Matt Damon is an appealing Ben. Infallibly funny Thomas Haden Church (Sideways) is his skeptical brother. The zoo crew charms, including Patrick Fugit, once the boy star of Crowe’s Almost Famous (a former San Diegan, Crowe includes S.D. references, though the film was shot in the L.A. area). A gifted and guiltless manipulator, Crowe alternates shots of swell kids and animals with heartfelt memories of the late wife (Stephanie Szostak), who looks like a Breck Girl shampooed in heaven. As Ben’s cloying nostalgia for her merges with tender love of the dying tiger, it becomes dificult for us to smile, chuckle, weep, and barf all at once.

While short on fun for a family film, this could provide holiday escape for viewers eager to flee 3-D and CGI and super heroes and violence and war horses. The movie is based on the memoir of Benjamin Mee, an English journalist turned zookeeper who was the subject of a British TV documentary. His story has gone to California for lush infusions of sunshine, plugs for chain stores, and greeting-card sentiments sincerely delivered. For all of its soft slushiness of tender grief and healing, I had dark thoughts of the movie being tracked, sniffed, and eaten by Werner Herzog’s Grizzly Man.

Pariah



Branding Pariah as a coming-out film is too simple, if not wrong. Yes, Alike (Adepero Oduye) is secretly finding her gay identity. She is a bright, shy girl, 17, who writes poetry and dresses boyishly (shirts, caps) and has a very feminine smile. She seeks her niche among classmates (bi, straight, lesbian), and she sneaks off with a bold friend to a new Brooklyn dance club for gay, mostly black women. It is a place that her father, a cop, considers a cesspool.

Dad (the reliably excellent Charles Parnell) must guard his macho standing. He brings some New York street swagger into the home, while trying to remain sensitive. A reflexive (not ideological) homophobe, he is tired of his devoutly Christian wife (Kim Wayans) pressing him about Alike and so much else. A younger sister looks up to Alike but also likes ragging on her. A stylish new chum (Aasha Davis) shows some courage in this insecure, confining world. “A person could go crazy in this dump,” Susan Kane laments in Citizen Kane, and in a claustrophobic brownstone, Pariah makes a similar point.

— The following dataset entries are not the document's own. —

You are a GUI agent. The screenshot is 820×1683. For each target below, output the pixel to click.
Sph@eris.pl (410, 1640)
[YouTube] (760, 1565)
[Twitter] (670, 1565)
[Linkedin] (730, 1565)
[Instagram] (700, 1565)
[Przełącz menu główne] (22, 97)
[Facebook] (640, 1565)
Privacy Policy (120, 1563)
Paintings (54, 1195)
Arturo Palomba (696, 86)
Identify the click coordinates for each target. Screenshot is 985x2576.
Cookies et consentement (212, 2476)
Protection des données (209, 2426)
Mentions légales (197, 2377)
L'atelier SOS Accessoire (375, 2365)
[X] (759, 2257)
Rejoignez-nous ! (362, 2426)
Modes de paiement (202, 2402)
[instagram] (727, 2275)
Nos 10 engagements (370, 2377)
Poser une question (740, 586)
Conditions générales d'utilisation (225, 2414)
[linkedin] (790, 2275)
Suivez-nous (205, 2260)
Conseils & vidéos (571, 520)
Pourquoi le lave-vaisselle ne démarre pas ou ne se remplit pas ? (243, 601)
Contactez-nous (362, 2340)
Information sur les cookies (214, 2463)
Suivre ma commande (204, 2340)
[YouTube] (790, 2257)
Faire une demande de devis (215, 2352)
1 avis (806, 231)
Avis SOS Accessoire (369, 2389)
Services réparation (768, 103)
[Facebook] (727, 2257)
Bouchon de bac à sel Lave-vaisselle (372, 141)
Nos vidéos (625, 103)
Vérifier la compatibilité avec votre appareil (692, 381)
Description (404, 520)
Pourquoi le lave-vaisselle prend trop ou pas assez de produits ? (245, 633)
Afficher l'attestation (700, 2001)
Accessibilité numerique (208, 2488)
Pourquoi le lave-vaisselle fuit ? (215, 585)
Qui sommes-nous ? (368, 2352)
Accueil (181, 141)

The debut feature of writer-director Dee Rees covers familiar ground with conviction. Like so many black-family films (and many gay-themed films), it relies on tightly laced ensemble strength. Maybe it is Rees’s love of her excellent cast, and her relative inexperience, that left her hooked on medium closeups and a nudging music track. But what happens to Alike and those around her is moving and worth attention. Pariah is a good way to start 2012, and it opens January 6.

★★★



Reviewed in the movie capsules: The Darkest Hour.